#### [Exercise set]
1. In the excerpt on tax penalties, what is the penalty for failing to timely file Form 5472?
2. Write out the excerpt on tax penalties from "Late filing of" down to "over employee taxes.".
3. Do these statements agree with the excerpt on tax penalties? Answer yes or no for each, and quote the deciding words. (a) The late-filing penalty for Form 1065 can run for at most 12 months. (b) The 100% penalty on unpaid withholding taxes can be collected only through judicial proceedings. (c) The penalty for failing to timely file Form 5471 ranges from $10,000 to $50,000 per form.

#### [Excerpt provided]
═══
Late filing of returns of partnership income (Form 1065) can result in penalties of $195 per month per partner, up to a maximum of 12 months. Similar penalties may apply to an income tax return (Form 1120S) for an S corporation.

==100% penalty on unpaid withholding taxes==

Employers are required to withhold income and social security taxes from wages paid to employees, and to pay these amounts promptly to the government. A penalty of 100% of the amount not paid over (plus liability for paying the withheld amounts) may be collected without judicial proceedings from each and every person who had custody and control of the funds and did not make the payment to the government. This applies to company employees and officers as individuals, as well as to companies themselves. There have been reported cases of the IRS seizing houses of those failing to pay over employee taxes.

==Penalties for failure to provide foreign information==
Taxpayers who are shareholders of controlled foreign corporations must file Form 5471 with respect to each such controlled foreign corporation. Penalties for failure to timely file are $10,000 to $50,000 per form, plus possible loss of foreign tax credits. U.S. corporations more than 25% owned, directly or indirectly, by foreign persons must file Form 5472 to report such ownership and all transactions with related parties. Failure to timely file carries a $25,000 penalty per required form. This penalty may be increased by $25,000 per month per form for continued failure to file. In addition, taxpayers who fail to report changes in foreign taxes used as credits against Federal income tax may be subject to penalties.
═══
#### [Extracted material]

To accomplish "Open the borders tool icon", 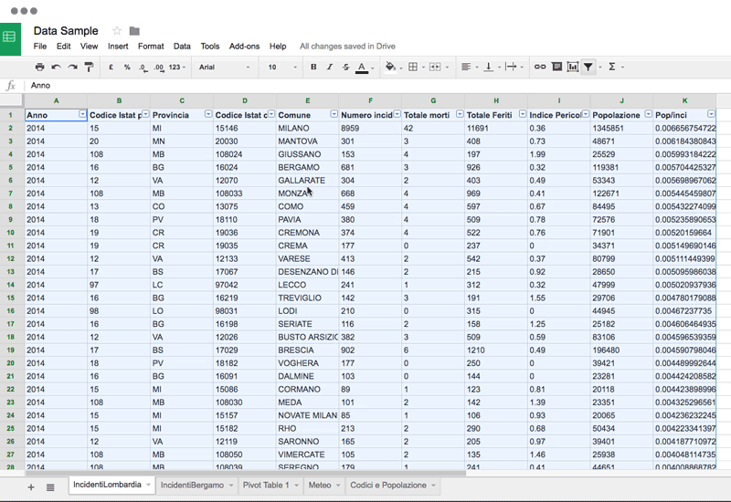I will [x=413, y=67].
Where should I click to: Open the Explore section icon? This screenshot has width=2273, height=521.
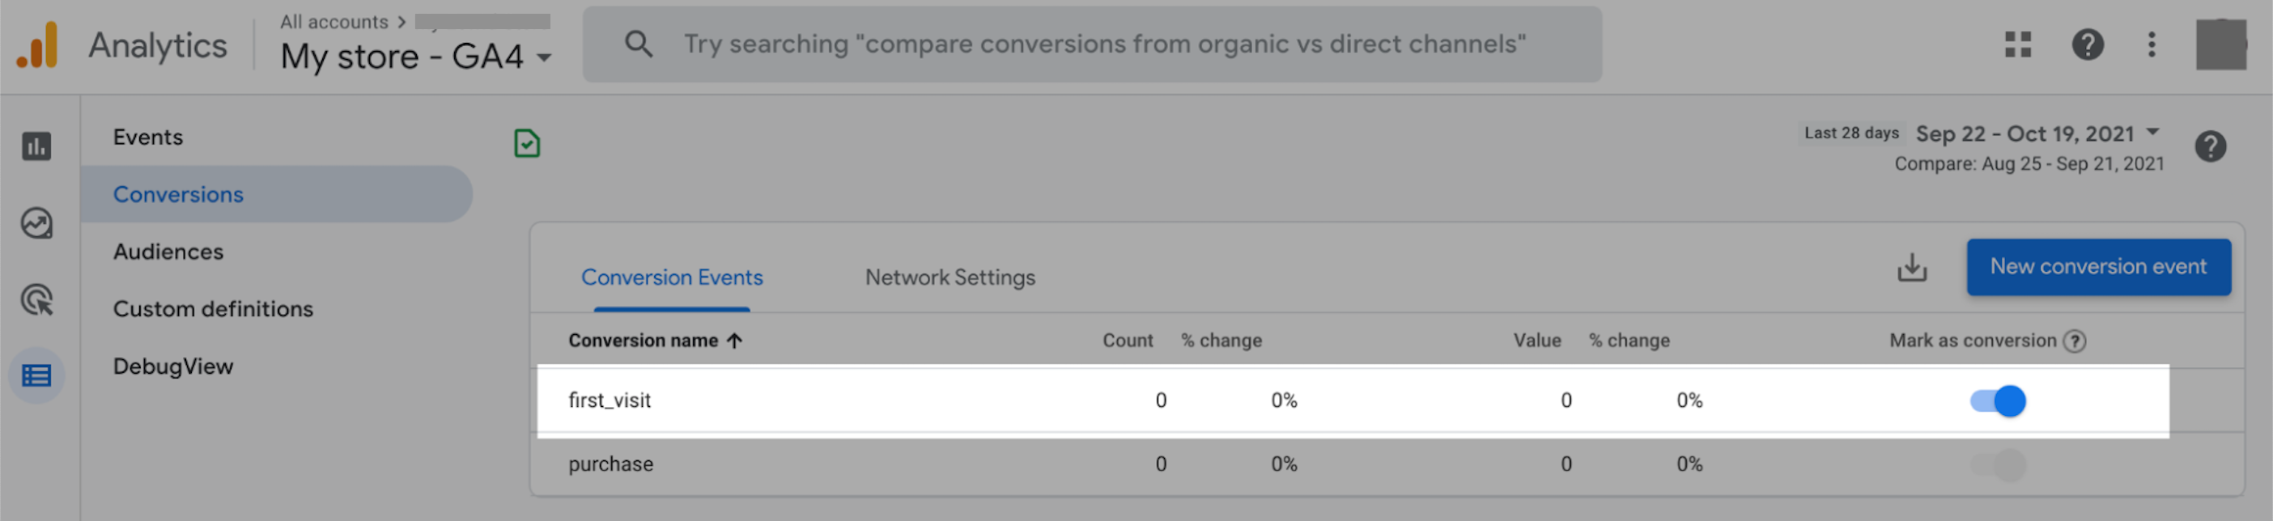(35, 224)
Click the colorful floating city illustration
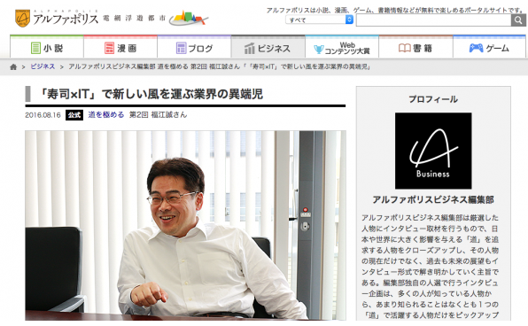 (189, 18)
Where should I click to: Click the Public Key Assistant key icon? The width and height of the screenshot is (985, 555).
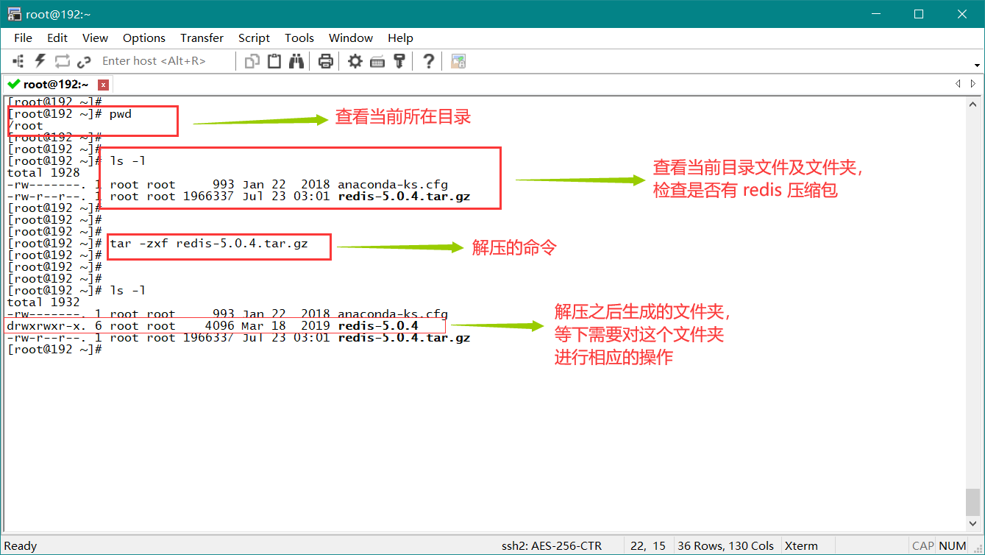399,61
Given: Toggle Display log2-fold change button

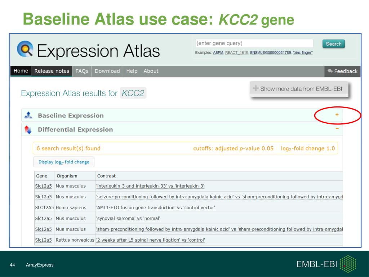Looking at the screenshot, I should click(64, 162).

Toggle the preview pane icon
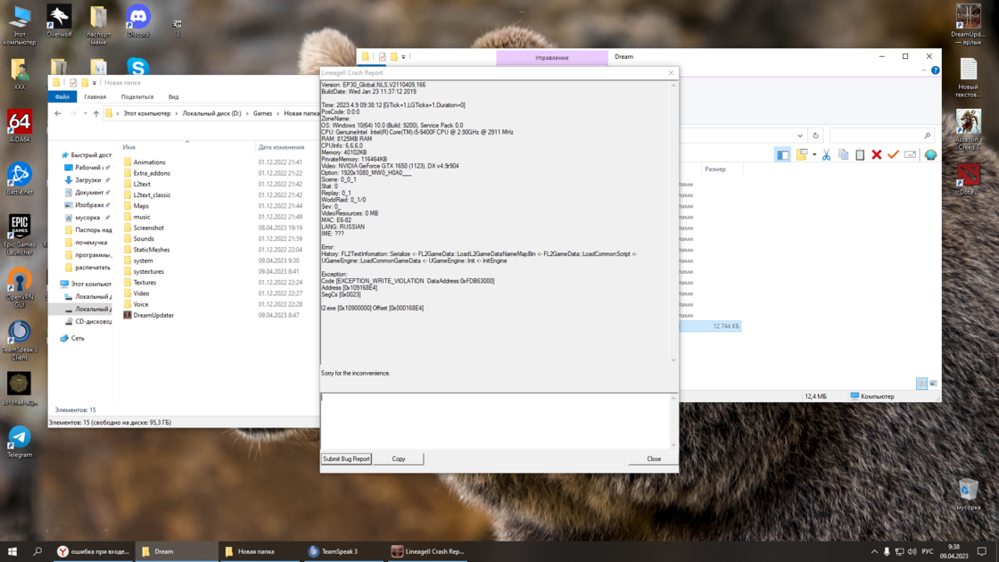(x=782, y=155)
═══
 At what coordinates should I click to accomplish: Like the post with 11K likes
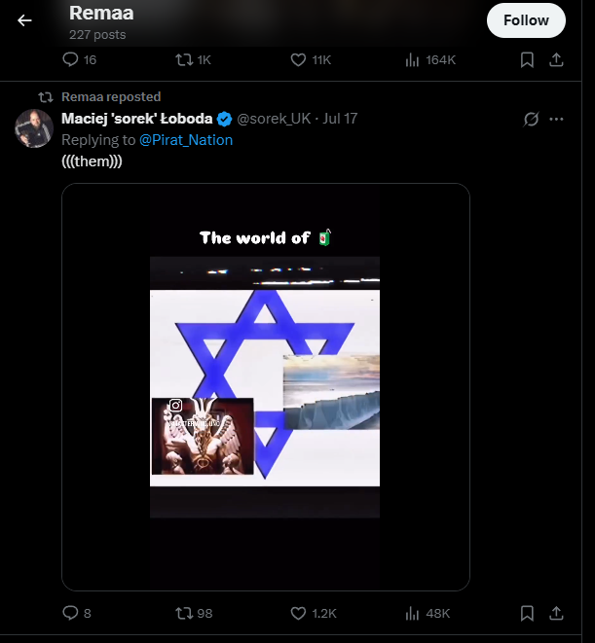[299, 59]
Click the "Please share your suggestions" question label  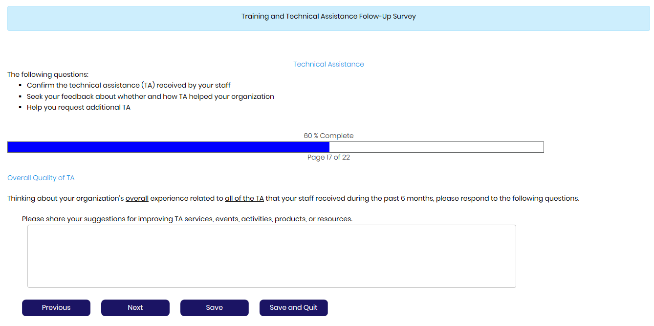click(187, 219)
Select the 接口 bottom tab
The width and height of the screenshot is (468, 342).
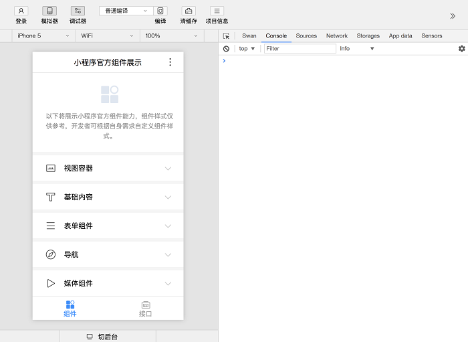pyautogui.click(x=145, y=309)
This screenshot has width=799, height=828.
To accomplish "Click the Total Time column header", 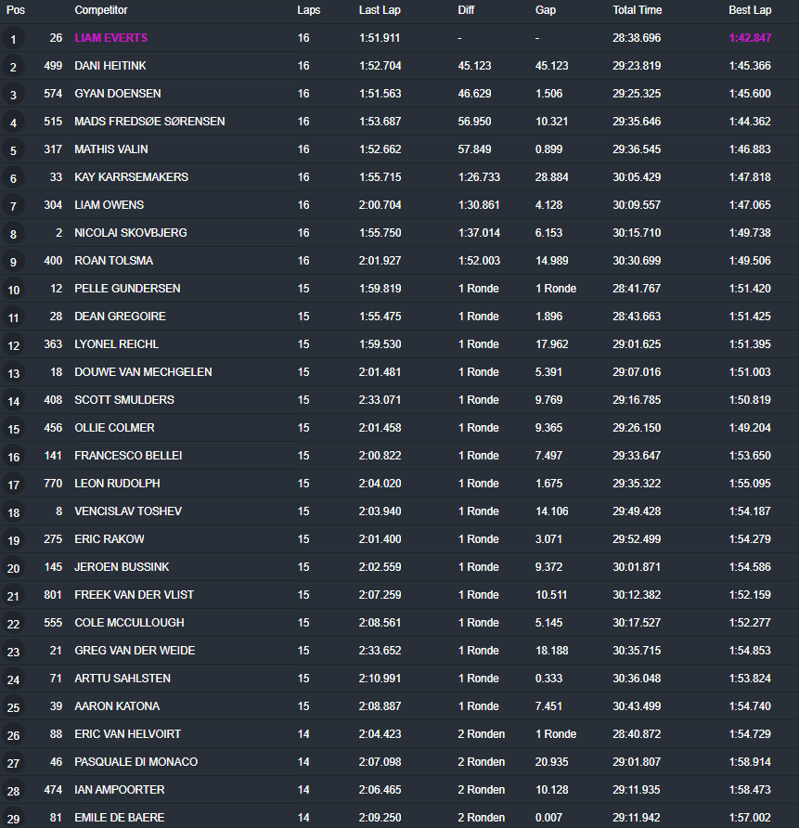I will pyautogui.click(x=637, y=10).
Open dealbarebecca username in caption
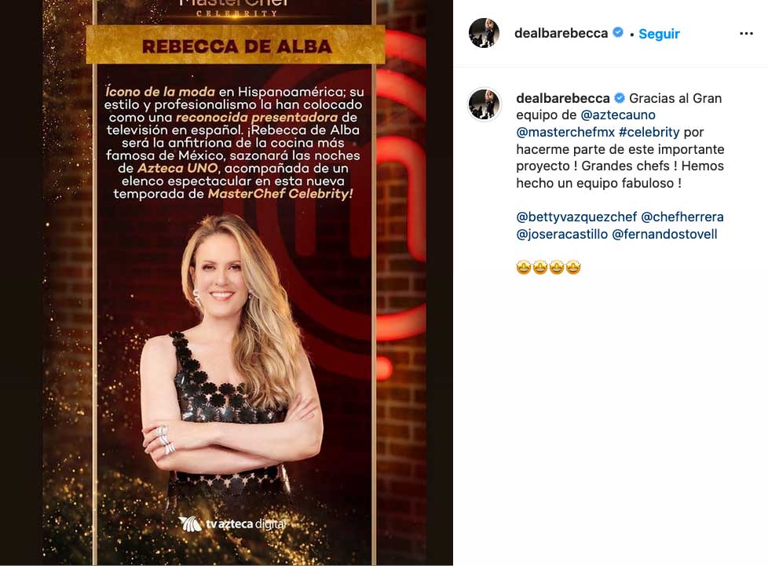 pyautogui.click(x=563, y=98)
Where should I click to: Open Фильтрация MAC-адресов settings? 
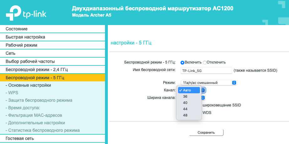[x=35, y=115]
═══
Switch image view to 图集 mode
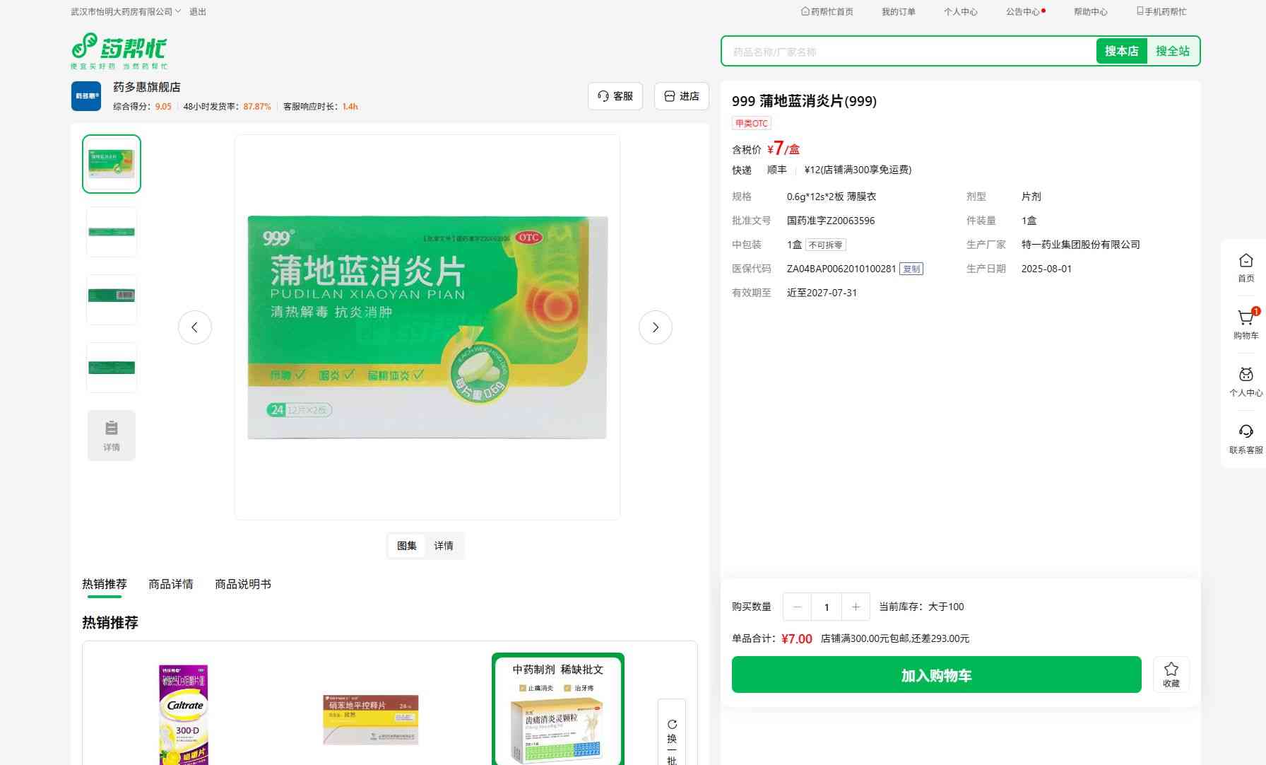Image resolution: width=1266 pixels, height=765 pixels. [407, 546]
═══
#### [Responses in order]
1. $25,000 per required form.

2.
Late filing of returns of partnership income (Form 1065) can result in penalties of $195 per month per partner, up to a maximum of 12 months. Similar penalties may apply to an income tax return (Form 1120S) for an S corporation.

==100% penalty on unpaid withholding taxes==

Employers are required to withhold income and social security taxes from wages paid to employees, and to pay these amounts promptly to the government. A penalty of 100% of the amount not paid over (plus liability for paying the withheld amounts) may be collected without judicial proceedings from each and every person who had custody and control of the funds and did not make the payment to the government. This applies to company employees and officers as individuals, as well as to companies themselves. There have been reported cases of the IRS seizing houses of those failing to pay over employee taxes.

3.
(a) Yes: "up to a maximum of 12 months."
(b) No: "may be collected without judicial proceedings."
(c) Yes: "Penalties for failure to timely file are $10,000 to $50,000 per form."